In a way this is an intuitive argument. Many AIDS patients of the 1980s and '90s, and cancer patients across the decades, have found themselves in pitched battles with the Food and Drug Administration over the availability of cutting-edge drugs still awaiting approval by the (in)famously careful agency. And it is hard indeed to side with the government in these cases. Why not let the fatally ill decide what risks to take, even if death could thereby be hastened?

Volokh's tack is an interesting one. He grounds his claims in the right to self-defense, which is difficult to actually point to in the Constitution but has been held up in crucial court cases of the last century:

This is not a general autonomy argument, premised on the theory that all people should be free to ingest whatever they choose into their body.
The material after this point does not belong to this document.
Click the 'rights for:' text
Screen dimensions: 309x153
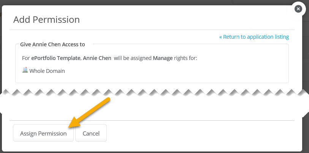185,58
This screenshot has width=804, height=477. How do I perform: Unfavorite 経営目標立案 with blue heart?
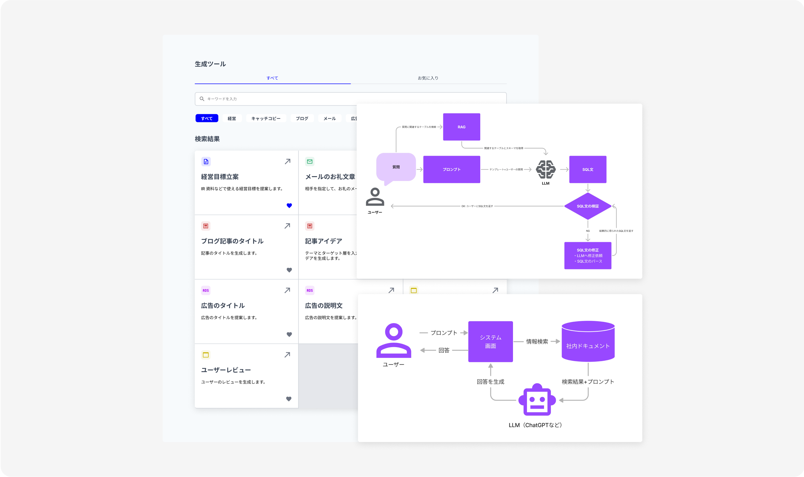coord(289,205)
Rather, it’s an argument specifically focused on the right to self-defense, a right supported both by the Court’s caselaw (Roe and Casey) and by the longstanding acceptance of the right to lethal self-defense.

I thought the Roe decision was founded on what the Supreme Court called the right to privacy (a strange way to look at it, I've always thought), but perhaps they referred to a right to self-defense in the context of cases where the woman's health is at risk? I know that in a famous paper on abortion, the philosopher Judith Jarvis Thompson posed abortion rights as a byproduct of a right to a kind of self-protection. Her thought experiment was to imagine that you wake up one day and find that you have been hooked up to another being, like a Siamese twin, who depends on your body for survival. Are you therefore bound to provide that help, for nine months, at increasing discomfort and risk? She thought not, even if health were not an issue.